*** Input data

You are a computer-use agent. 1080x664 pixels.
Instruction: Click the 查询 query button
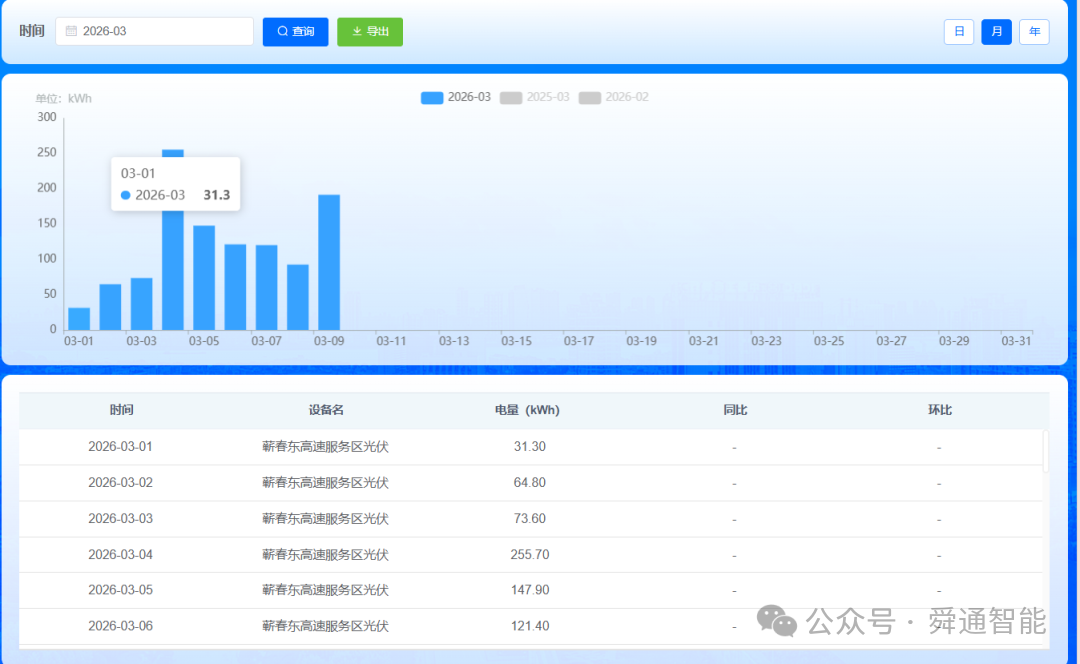click(295, 31)
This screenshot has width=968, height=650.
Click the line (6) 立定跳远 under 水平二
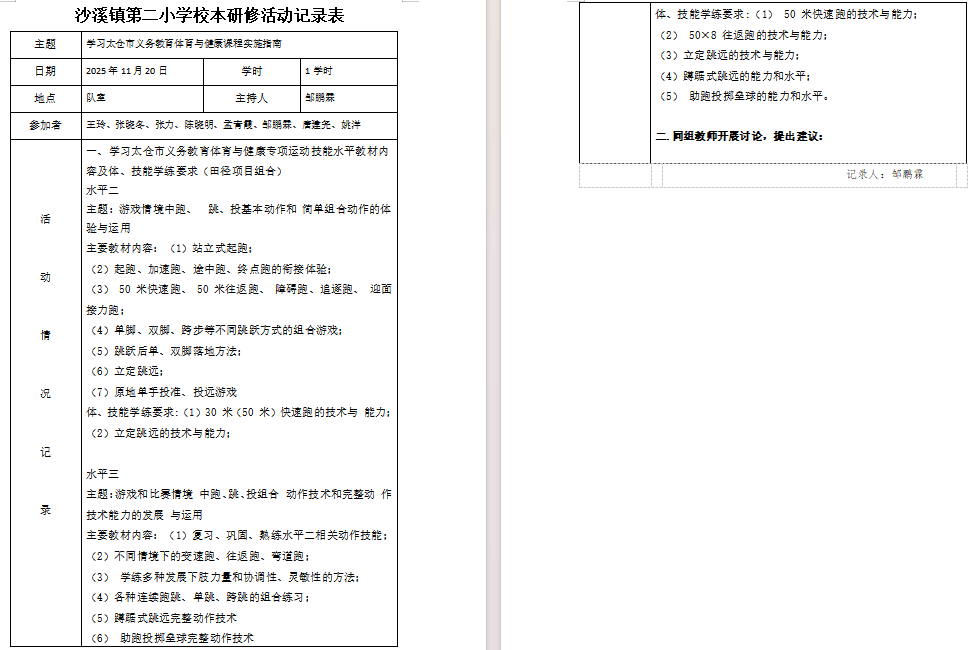click(126, 371)
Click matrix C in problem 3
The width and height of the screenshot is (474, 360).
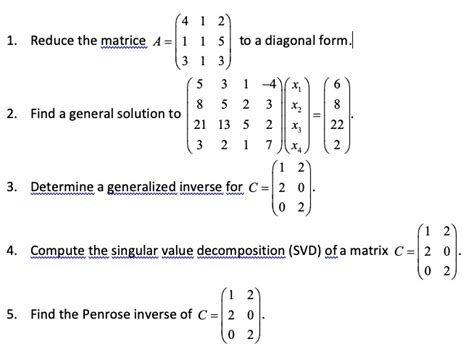pyautogui.click(x=292, y=188)
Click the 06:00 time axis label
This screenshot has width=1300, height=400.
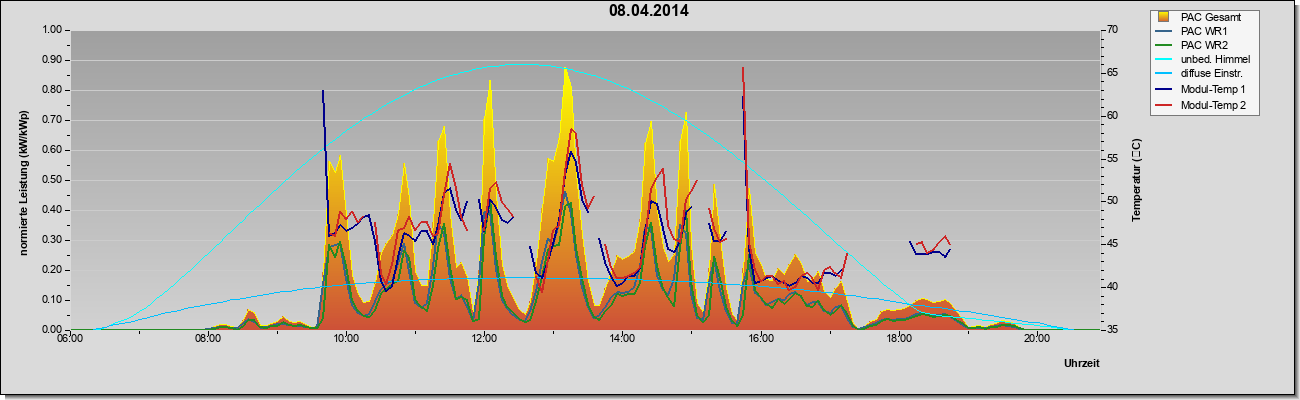(x=69, y=337)
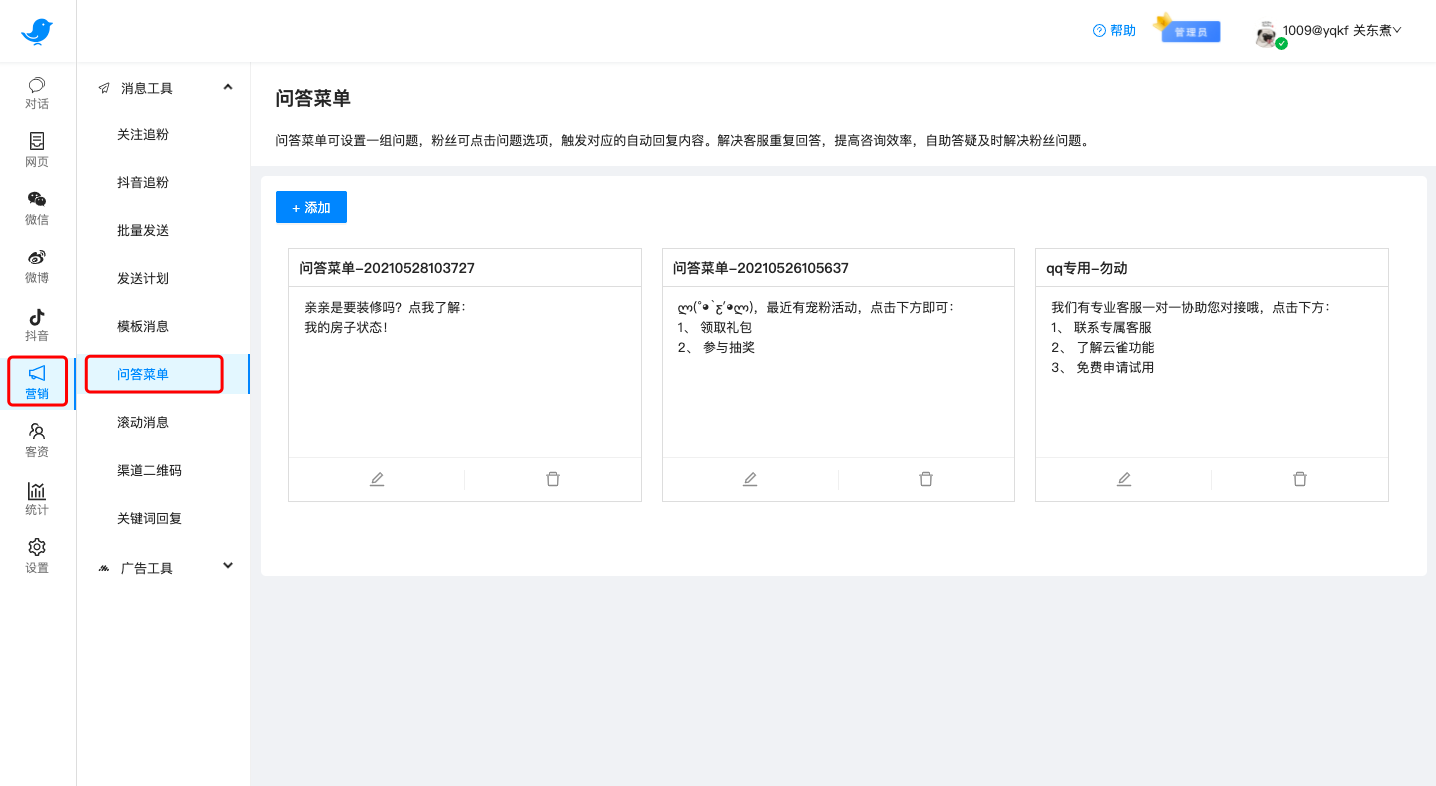Open the 微信 WeChat channel icon

pos(36,209)
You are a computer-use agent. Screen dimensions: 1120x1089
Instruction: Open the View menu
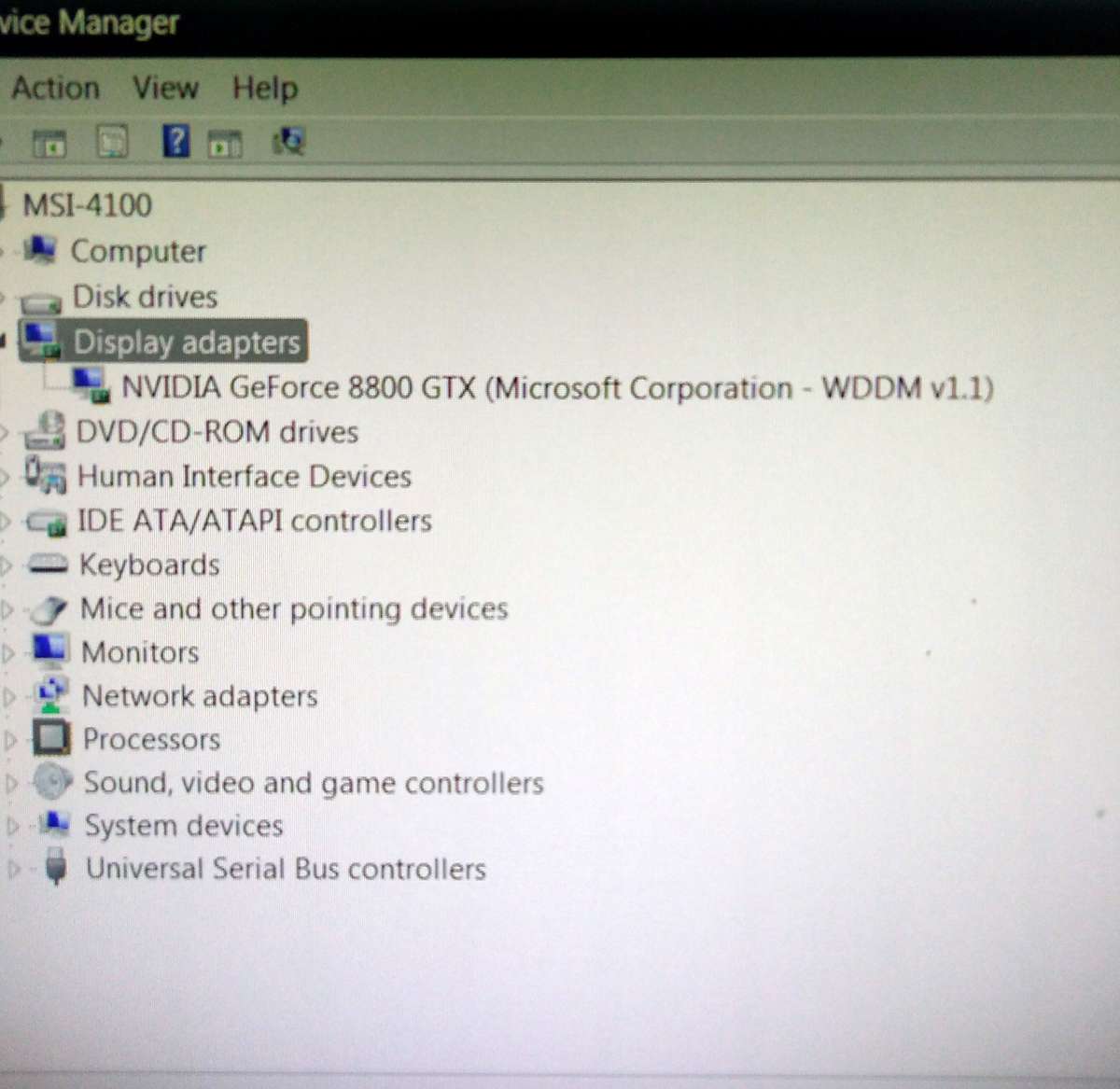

******

● **Task objective**
Omitting all pictures, retype exactly the lines from the line containing "This screenshot has width=1300, height=400." down to the last line above, both ends included.

● **Solution**
This screenshot has width=1300, height=400.
(x=69, y=337)
Open the 微信 WeChat channel icon

pos(36,209)
You are a computer-use agent. Screen dimensions: 1120x1089
Instruction: Open the View menu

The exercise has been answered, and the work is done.